And then came the day when some of us understood that all we had known about time was wrong. It’s not precise, it’s not objective, it’s not limited. It’s not about being first, outrunning others, or even getting somewhere faster.
This was the day we would just drop out and start to live life at our own pace. Because our own pace was the only thing that mattered: Some of us would go faster, speak faster, think faster; others would go slower, speak slower, think slower.
We noticed that time and speed are much more personal than we had ever thought: It doesn’t matter which measurable speed you attain, but how you feel about it personally. If you run a marathon in 2.5 hours, then it’s 2.5. If it is eight hours, then it’s eight. Even if you take the shuttle bus just to attend the after-party, people will cheer. ((I did that in Berlin, recently.))

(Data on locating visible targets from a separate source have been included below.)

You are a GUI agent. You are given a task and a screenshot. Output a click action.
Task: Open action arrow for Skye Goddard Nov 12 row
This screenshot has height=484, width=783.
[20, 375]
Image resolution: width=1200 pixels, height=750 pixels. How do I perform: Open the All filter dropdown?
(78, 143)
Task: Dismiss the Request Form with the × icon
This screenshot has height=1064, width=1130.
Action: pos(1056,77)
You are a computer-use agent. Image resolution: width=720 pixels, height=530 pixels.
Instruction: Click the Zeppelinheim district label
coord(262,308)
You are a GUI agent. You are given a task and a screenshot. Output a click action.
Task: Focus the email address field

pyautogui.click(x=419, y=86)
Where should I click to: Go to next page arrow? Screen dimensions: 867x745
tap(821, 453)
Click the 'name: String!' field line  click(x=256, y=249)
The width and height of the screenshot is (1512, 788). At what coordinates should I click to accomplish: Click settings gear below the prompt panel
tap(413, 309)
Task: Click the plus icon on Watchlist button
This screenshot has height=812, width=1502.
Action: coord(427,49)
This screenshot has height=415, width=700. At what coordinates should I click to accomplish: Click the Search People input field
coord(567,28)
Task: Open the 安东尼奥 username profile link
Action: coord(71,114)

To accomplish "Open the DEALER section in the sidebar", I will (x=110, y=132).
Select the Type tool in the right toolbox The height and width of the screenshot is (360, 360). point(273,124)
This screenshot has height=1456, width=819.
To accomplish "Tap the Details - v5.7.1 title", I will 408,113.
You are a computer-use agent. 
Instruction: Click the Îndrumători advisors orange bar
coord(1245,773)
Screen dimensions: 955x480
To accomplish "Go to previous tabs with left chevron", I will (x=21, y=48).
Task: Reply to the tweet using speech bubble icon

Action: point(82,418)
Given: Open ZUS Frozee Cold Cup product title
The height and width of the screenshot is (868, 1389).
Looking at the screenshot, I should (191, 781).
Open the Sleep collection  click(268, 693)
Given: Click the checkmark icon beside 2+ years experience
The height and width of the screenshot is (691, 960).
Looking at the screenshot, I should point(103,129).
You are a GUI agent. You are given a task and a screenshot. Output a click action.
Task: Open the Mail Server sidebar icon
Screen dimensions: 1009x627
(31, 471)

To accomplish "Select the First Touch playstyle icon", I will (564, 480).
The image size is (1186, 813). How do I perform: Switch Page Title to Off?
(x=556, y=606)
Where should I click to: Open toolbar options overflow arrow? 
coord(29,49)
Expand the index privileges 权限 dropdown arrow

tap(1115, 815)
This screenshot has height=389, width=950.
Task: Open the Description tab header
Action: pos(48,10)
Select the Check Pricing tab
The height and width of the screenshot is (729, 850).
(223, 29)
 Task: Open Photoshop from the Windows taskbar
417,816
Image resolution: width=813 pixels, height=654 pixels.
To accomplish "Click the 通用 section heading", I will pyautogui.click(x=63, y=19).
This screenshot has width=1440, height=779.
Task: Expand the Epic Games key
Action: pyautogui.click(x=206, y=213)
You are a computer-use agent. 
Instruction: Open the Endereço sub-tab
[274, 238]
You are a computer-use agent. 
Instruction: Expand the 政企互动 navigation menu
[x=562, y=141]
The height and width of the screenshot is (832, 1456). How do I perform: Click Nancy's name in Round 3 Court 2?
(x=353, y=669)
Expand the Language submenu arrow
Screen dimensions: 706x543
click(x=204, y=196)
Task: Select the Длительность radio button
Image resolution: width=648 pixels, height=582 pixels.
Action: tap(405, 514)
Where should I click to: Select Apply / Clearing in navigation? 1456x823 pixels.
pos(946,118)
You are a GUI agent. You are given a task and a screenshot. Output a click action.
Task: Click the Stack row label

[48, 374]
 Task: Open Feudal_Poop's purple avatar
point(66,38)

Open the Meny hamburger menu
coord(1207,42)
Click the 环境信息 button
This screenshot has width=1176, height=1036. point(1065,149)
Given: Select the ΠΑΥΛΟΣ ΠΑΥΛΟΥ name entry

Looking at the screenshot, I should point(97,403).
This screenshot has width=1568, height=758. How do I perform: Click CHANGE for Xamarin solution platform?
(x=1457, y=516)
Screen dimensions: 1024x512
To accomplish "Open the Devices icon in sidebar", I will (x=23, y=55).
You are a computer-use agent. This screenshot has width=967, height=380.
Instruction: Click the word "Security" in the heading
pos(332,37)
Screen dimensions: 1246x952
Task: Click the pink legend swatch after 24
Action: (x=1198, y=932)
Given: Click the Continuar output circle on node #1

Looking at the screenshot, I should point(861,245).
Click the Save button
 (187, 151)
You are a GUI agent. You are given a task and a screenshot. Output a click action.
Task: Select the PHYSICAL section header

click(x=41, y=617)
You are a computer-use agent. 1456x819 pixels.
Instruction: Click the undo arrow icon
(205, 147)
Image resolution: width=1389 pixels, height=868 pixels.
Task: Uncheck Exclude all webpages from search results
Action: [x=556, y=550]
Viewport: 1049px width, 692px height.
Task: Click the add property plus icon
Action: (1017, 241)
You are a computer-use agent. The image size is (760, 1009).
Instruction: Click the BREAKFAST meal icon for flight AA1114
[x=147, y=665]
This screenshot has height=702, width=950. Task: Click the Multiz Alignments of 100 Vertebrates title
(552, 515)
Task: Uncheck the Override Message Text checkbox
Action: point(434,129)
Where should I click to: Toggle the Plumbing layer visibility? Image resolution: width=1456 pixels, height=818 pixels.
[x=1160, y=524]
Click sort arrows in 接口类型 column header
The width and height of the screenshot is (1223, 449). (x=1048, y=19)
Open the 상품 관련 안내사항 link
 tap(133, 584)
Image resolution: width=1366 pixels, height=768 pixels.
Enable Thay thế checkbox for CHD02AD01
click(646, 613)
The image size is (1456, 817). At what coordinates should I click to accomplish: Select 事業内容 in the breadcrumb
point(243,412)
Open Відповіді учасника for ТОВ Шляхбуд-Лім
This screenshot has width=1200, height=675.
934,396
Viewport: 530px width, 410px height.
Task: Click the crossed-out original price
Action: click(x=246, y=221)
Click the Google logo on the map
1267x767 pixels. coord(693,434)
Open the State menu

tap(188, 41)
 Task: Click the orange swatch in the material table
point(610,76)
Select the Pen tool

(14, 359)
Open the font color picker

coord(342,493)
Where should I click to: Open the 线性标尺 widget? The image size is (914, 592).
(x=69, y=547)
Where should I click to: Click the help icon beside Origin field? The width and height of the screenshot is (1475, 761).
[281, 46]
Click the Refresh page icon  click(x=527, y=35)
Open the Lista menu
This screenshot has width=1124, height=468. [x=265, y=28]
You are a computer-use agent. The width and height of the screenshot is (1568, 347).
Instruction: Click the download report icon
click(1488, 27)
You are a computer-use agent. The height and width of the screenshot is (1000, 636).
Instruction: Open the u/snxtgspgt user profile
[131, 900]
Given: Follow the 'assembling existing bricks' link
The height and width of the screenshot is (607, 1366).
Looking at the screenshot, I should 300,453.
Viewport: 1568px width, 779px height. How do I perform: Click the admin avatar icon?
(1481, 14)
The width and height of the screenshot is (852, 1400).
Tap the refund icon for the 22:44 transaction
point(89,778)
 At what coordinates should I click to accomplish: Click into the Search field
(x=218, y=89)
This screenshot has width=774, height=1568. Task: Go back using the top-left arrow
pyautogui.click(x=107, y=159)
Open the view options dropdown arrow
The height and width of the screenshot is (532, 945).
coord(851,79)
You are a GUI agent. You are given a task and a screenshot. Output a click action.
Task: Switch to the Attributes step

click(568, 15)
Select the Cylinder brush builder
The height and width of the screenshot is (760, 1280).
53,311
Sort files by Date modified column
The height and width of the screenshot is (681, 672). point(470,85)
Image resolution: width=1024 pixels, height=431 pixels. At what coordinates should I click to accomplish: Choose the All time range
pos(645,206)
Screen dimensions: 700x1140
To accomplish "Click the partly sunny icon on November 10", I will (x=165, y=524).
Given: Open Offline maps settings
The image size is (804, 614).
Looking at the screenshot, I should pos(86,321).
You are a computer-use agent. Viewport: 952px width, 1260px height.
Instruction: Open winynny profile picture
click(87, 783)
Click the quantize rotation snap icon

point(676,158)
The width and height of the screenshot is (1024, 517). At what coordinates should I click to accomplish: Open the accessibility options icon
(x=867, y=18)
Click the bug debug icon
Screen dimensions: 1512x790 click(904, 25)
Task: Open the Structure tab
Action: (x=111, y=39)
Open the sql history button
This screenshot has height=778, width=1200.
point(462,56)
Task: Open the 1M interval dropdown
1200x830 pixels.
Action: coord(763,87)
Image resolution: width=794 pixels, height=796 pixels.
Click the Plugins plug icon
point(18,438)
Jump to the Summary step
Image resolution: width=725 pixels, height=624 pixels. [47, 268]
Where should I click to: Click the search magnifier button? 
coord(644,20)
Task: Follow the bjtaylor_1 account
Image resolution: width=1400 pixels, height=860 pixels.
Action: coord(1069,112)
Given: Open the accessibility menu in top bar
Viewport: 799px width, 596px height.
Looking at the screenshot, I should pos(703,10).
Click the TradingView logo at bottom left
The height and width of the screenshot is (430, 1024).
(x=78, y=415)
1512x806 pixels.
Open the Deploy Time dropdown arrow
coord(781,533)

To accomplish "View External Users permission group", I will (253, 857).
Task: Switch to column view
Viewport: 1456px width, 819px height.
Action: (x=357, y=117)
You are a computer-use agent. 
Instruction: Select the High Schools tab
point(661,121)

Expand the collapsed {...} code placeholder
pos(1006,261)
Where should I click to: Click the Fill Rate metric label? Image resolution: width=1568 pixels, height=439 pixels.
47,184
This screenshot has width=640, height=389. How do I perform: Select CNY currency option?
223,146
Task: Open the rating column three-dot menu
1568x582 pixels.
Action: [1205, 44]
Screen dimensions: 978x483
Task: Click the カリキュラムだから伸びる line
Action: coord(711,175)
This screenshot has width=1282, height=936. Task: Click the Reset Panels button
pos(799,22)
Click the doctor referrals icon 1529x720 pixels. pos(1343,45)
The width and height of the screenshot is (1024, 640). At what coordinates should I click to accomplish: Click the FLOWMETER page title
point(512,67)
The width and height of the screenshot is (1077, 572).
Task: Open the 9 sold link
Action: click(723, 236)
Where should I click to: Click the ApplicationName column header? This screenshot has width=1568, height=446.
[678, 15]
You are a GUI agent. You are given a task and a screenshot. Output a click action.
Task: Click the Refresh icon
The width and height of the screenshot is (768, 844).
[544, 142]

The machine didn’t like to see these thoughts. Because big systems don’t seem to work well when everybody moves at their own pace. Just think of highway traffic.
But while some of the people around us gave in and lost their pace of life, we didn’t.
We didn’t let them distract us.
We just opted for our own speed, and, in that sense, we became anarchists. Not of the kind that throws bombs and burns cars. But of the kind that takes responsibility for their own lives and their own speed and their own time, and of the kind that create their own rules that serve them while not harming others.
This is the nature of friendly anarchism, and it’s the essence of living life at tempo giusto. In other news, it looks as if light just became slow. Astounding, and yet another proof.